New analysis by Zag Daily reveals that Poland is the fourth largest country in Europe for shared e-scooters, with more than 40,000 vehicles available.
This places the country neck-and-neck with Italy and Sweden, with just Germany well ahead, and Poland has double the number of the vehicles of fifth-placed France. Poland introduced legislation covering both shared and personal e-scooters, this summer. The rules separate e-scooters from e-bikes and introduce a speed limit of 20km/h and a restriction of service to residential roads with low vehicular speed limits.
Three of Europe’s “big four” – TIER, Bolt and Lime – are present with over 8,000 e-scooters each, while it is estimated that Dott has around 6000. Voi, the other major European operator, has yet to launch in Poland, continuing to focus mainly on the western and northern parts of the continent instead.
Homegrown operator Blinkee serves the highest number of towns and cities in Poland – approximately double that of TIER and Bolt. (Blinkee also has a number of moped-only fleets). Blinkee currently has over 2,000 e-scooters spread across 32 fleets in the country – it is targeting the smaller Polish cities with only limited operations in the major urban areas. The company has one operation outside of Poland – a small fleet in Pitești, Romania.
The rest of Poland’s shared e-scooter market is made up of small, local operators with only a few fleets (CityBee, Hulaj, LOGO, Volt and ELO) and one surprise – Zipp, based in Ireland, which mainly runs small fleets in the UK, but has around 250 e-scooters for hire in Katowice, Poland – almost as big as their UK fleets put together. Zipp must however be looking forward to the impending legislation in their home country, allowing them to expand there, but for now, their operation in Katowice looks to be going well.
Warsaw, the capital, has around 10,000 shared e-scooters, making it the joint largest city for the mode in Poland with Trójmiasto (Three Cities) – which are connected and made up of Gdansk, Sopot and Gdynia although not all operators are in all three cities. Kraków, Poznań, Szczecin, Wrocław and Łódź are the other cities with more than 1,000.

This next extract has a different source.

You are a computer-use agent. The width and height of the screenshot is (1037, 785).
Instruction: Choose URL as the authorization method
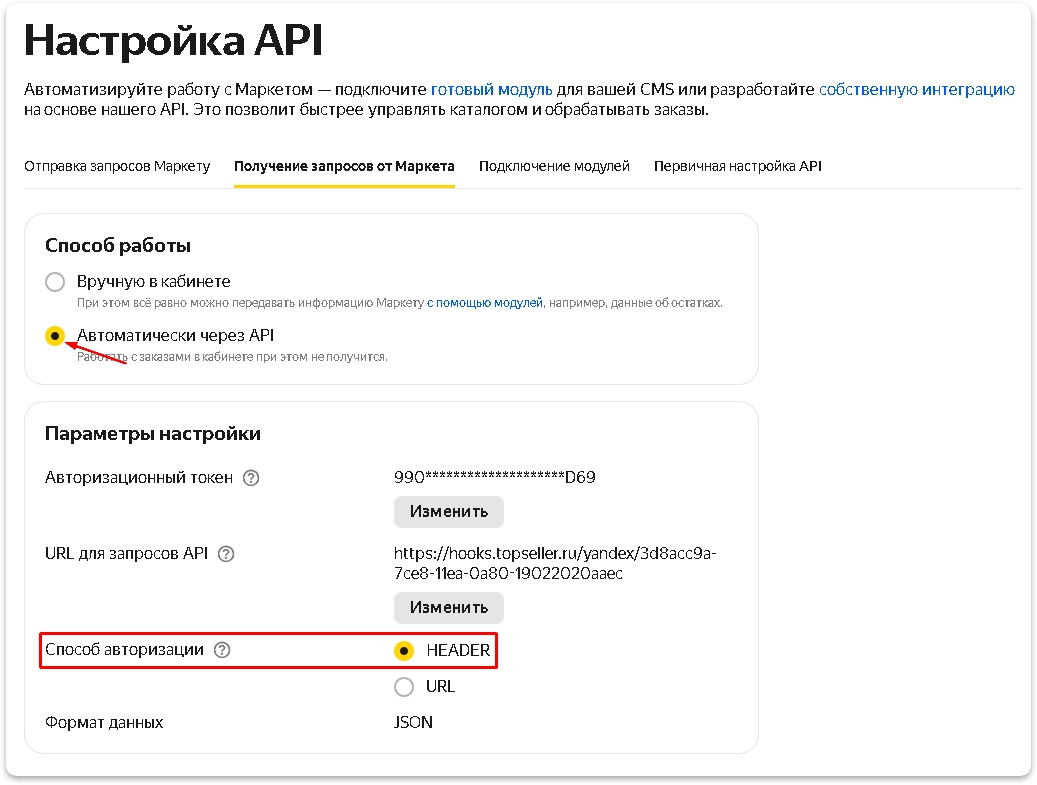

Overall, around 60 towns and cities in Poland have shared e-scooter fleets, and there are around 100 fleets in all. There are however no single-operator fleets larger than 4,000 in any Polish city. The incredible numbers seen in some Nordic and German cities are not being seen here, as a healthy competitive market has developed in the larger cities across at least four different companies in each.